Prosody application note: Live Speaker Detection

Contents

Introduction

This application note describes the live speaker detection (LSD) signal categorisation algorithm. It gives a broad understanding of how the algorithm works and some guidance as to the purpose of each parameter that controls it. It does not give sufficient information to allow the parameters to be adjusted. The algorithm has been thoroughly tested and optimised against a large database of recordings of english speaking real-world telephone calls. Good accuracy is therefore very likely if used as shipped in an english language environment but note that country specific telephone answering custom and practice may mean the parameters have to be tuned. If an improvement in accuracy is required then please contact Aculab support in the first instance.

The live speaker detection algorithm attempts to classify an input signal as either coming from a human answering a phone call (a live speaker) or as a signal coming from some kind of automatic call answering mechanism (an answering machine for example).

The parameters are modified by using the Prosody speech API sm_adjust_catsig_module_params(), with catsig_alg_id set to kBESPCatSigAlgLiveSpeaker.

The detector itself is started by the sm_catsig_listen_for() function, with its catsig_alg_id set to kBESPCatSigAlgLiveSpeaker.

Basic Concepts

When live speakers answer the phone and hear silence they are likely to respond in a certain way, for example "Hello...... hello......". The algorithm looks for the difference between this response and that of typical answering machines, for example "Hello this is Fred and Wilma's house. Sorry, we're not in at the moment...". Thus it important that the caller is not played any prompt for the duration of the signal categorisation attempt.

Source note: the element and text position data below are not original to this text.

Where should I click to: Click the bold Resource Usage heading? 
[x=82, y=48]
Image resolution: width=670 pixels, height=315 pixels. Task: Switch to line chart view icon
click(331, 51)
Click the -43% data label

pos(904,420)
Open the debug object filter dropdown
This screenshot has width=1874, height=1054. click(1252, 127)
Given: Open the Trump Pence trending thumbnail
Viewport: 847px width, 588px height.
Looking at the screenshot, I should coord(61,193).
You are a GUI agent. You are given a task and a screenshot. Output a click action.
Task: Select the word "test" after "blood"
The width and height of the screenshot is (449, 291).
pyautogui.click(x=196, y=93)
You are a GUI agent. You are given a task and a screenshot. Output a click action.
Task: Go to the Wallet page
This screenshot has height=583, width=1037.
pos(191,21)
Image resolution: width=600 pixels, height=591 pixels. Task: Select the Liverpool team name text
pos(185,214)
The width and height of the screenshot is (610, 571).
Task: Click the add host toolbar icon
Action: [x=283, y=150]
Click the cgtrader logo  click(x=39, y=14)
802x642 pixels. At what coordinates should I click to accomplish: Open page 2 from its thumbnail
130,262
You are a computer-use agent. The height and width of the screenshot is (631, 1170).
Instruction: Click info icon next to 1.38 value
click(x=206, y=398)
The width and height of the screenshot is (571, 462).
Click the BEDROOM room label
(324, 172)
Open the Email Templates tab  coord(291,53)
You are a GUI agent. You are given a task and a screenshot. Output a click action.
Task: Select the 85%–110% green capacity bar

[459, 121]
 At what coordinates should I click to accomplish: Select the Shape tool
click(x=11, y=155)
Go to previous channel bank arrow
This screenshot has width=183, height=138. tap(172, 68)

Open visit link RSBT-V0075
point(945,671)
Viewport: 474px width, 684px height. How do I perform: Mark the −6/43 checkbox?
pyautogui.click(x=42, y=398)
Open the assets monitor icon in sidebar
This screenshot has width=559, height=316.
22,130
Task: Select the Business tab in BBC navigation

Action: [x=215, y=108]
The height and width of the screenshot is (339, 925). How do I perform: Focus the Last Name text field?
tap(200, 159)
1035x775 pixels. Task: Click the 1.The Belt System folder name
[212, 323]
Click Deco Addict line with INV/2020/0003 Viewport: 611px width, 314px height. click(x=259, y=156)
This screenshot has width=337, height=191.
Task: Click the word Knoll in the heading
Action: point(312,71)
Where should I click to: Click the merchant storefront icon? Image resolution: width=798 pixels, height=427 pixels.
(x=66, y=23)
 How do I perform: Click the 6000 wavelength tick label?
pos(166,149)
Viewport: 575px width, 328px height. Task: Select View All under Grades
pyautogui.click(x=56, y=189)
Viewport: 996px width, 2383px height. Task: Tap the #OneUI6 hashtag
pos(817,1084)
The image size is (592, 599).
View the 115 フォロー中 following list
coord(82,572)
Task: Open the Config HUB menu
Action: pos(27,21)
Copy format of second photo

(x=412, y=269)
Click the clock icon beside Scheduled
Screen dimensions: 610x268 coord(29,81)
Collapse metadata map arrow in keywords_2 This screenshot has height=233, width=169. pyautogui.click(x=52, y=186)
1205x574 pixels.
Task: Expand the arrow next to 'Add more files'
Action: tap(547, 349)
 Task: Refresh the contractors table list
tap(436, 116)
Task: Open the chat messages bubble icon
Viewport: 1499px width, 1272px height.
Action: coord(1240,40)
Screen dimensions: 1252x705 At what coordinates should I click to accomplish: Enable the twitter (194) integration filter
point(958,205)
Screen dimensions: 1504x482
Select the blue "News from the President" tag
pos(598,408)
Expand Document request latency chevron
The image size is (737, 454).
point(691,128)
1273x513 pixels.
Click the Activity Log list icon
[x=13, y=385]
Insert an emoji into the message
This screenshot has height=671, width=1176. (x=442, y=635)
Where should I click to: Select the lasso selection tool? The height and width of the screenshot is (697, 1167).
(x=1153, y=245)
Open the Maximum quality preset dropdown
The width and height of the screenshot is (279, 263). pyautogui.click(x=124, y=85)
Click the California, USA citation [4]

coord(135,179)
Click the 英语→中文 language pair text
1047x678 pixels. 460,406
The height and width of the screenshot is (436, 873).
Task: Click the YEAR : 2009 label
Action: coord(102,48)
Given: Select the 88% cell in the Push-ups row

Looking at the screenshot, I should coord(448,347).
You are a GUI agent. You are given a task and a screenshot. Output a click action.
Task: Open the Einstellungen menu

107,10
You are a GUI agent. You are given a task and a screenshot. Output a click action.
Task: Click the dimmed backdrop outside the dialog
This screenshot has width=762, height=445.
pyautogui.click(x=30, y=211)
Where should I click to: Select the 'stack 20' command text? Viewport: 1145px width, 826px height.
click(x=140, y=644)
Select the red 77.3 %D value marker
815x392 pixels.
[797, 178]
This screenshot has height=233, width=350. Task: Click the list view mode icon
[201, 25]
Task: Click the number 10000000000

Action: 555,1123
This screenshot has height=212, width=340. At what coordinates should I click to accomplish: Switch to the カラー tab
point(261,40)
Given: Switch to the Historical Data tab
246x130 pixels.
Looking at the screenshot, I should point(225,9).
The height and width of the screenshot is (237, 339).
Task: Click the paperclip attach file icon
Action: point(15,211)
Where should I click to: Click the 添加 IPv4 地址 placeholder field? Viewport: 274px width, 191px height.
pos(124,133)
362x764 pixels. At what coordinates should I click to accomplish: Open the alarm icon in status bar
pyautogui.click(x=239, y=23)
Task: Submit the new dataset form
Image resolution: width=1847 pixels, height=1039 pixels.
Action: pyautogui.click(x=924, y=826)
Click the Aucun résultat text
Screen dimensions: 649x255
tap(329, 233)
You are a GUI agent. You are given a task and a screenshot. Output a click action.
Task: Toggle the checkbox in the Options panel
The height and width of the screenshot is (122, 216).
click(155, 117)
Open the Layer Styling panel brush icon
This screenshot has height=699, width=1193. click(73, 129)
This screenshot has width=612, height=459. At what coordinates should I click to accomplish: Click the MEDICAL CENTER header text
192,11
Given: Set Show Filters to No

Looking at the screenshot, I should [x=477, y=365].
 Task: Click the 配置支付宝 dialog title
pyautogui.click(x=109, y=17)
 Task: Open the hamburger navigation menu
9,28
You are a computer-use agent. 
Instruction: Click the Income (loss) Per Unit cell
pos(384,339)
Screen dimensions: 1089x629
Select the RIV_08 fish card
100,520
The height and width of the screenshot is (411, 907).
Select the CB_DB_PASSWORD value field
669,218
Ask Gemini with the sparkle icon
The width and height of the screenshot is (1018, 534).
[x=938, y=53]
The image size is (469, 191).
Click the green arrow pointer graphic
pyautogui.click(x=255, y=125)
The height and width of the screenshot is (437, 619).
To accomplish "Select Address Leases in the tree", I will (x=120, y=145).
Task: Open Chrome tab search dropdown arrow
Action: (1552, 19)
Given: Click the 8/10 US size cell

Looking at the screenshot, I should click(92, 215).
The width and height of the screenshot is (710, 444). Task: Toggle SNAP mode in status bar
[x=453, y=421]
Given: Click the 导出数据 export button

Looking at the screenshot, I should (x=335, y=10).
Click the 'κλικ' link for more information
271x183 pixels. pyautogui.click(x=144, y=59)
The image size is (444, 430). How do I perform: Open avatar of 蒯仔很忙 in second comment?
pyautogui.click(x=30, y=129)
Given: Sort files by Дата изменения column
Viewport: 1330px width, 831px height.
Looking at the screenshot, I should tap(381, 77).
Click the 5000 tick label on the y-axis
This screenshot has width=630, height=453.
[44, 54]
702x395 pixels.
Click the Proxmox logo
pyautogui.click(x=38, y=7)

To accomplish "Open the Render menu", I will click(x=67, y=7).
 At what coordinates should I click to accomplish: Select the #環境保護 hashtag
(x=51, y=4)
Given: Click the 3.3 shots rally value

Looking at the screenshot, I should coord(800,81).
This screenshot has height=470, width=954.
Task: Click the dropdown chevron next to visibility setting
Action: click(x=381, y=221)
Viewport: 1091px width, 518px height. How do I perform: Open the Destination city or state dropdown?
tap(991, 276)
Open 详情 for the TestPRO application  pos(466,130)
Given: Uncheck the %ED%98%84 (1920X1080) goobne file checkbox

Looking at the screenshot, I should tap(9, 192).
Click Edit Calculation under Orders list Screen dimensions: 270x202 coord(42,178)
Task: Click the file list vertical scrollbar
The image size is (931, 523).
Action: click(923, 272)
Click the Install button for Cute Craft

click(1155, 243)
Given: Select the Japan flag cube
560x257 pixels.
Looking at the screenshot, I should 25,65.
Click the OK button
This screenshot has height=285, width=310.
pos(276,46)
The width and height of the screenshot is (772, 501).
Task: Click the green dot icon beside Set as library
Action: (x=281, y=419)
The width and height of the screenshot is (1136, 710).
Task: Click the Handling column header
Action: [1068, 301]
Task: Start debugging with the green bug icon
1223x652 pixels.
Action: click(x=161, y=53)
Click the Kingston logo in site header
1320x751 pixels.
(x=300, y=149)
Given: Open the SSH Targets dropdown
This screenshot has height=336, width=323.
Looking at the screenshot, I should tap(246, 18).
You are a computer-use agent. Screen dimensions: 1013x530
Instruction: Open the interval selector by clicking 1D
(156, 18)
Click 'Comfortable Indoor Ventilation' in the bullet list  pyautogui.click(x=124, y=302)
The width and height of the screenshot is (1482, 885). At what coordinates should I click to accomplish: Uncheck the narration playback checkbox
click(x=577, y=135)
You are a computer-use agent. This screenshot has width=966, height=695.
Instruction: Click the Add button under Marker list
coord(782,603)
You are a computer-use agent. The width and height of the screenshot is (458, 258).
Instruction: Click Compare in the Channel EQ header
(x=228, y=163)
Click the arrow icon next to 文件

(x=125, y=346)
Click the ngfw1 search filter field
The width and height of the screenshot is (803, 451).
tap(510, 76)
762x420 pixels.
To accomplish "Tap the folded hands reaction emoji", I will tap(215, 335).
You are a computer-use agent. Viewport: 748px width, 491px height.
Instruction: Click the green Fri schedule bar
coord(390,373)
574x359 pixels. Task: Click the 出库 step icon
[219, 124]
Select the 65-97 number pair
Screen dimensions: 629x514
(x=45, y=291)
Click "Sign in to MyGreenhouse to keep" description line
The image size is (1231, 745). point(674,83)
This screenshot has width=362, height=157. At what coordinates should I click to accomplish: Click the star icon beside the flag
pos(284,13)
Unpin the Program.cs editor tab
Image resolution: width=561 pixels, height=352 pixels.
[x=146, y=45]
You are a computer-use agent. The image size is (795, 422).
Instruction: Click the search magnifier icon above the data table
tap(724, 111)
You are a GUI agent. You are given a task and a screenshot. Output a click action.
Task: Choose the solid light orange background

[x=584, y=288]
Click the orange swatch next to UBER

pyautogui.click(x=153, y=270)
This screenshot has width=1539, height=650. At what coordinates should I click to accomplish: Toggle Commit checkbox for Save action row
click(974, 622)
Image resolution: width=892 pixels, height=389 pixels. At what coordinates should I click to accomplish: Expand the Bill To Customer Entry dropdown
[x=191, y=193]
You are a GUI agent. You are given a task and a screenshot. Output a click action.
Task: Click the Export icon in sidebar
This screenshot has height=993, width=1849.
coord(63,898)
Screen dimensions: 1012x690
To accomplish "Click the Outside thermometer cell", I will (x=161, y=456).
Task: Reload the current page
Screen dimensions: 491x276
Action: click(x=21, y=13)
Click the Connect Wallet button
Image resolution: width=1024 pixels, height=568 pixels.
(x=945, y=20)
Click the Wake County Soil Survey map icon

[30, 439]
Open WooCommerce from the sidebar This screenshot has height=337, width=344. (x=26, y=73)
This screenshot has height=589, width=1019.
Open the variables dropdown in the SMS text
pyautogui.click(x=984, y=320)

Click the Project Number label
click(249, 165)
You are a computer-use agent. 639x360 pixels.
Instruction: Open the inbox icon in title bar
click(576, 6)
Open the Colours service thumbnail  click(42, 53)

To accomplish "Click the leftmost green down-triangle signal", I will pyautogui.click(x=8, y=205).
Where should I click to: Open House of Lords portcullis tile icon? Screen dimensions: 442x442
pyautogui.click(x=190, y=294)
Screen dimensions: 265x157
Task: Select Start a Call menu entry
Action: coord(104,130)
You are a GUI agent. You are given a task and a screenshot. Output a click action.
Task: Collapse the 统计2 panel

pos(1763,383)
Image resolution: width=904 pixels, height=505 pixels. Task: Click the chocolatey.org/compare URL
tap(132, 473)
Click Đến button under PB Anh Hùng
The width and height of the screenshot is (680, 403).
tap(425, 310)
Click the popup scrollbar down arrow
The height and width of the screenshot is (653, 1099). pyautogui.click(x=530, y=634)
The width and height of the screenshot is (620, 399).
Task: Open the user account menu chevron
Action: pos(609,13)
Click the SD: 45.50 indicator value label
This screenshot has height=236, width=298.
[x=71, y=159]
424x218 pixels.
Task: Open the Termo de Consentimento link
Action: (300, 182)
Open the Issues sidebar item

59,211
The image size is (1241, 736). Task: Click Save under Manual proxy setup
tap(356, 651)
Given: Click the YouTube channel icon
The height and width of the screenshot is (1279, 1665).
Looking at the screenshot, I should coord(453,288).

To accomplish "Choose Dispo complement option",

The algorithm works by analysing 3 properties of the signal:

The algorithm categorises the signal according to the following assumptions (any entity denoted [] may be skipped):

A live speaker's signal consists of:
[silence] [tone(s)] [silence] [glitch] [silence] short_speech long_silence [speech]
An answering machine signal consists of:
[silence] [tone(s)] [silence] [glitch] [silence] long_speech

Any other sequence is uncategorised.

Thus the signal consists of segments which are of one of four types: silence, tone, glitch, or speech.

The energy of the signal is used to identify silence. The other possible segments are distinguished by further processing. The following sections explain the stages of processing and the parameters available for each stage.

Classifying a segment as silent or active

This is done using the same method as is used by the Prosody conferencing algorithms to detect when people are speaking. See the documentation for sm_conf_prim_adj_tracking() for an explanation of this method. The speech_thresh and min_noise_level values that are used for live speaker detection are adjustable. Their parameter_id codes are:

speech_threshkSMBESPCatSigParamF_speech_thresh
min_noise_levelkSMBESPCatSigParamF_min_Lmin

In addition, two others parameters are used: kSMBESPCatSigParamF_Lmin_decay. This controls the rate at which the noise estimate is updated. kSMBESPCatSigParamF_initial_Lmax. This controls the initial setting used for expected max speech power prior to measurements made on first speech ecountered.

The signal is immediately classified as active as soon as its energy is above the threshold. However, speech and tone segments are allowed to have short periods where the energy is below the threshold. The detector decides that the segment has ended and a silent segment has begun only when the energy persists below the threshold for long enough. This delays the detection of silence a little. This delay is controlled by the parameter kSMBESPCatSigParamI_delay_time.

Classifying a segment as a glitch

A segment is considered a glitch if it is active (i.e. not silent) but for only a very short time. A signal that is active for a longer time is further classified as speech or tone. The parameter kSMBESPCatSigParamI_glitch_count is the maximum time that a signal may be active to be considered a glitch.

A segment is also classified as a glitch if it is active for less than kSMBESPCatSigParamI_min_valid_count and it occurs less than kSMBESPCatSigParamI_min_valid_period_count from the point where the first speech segment starts.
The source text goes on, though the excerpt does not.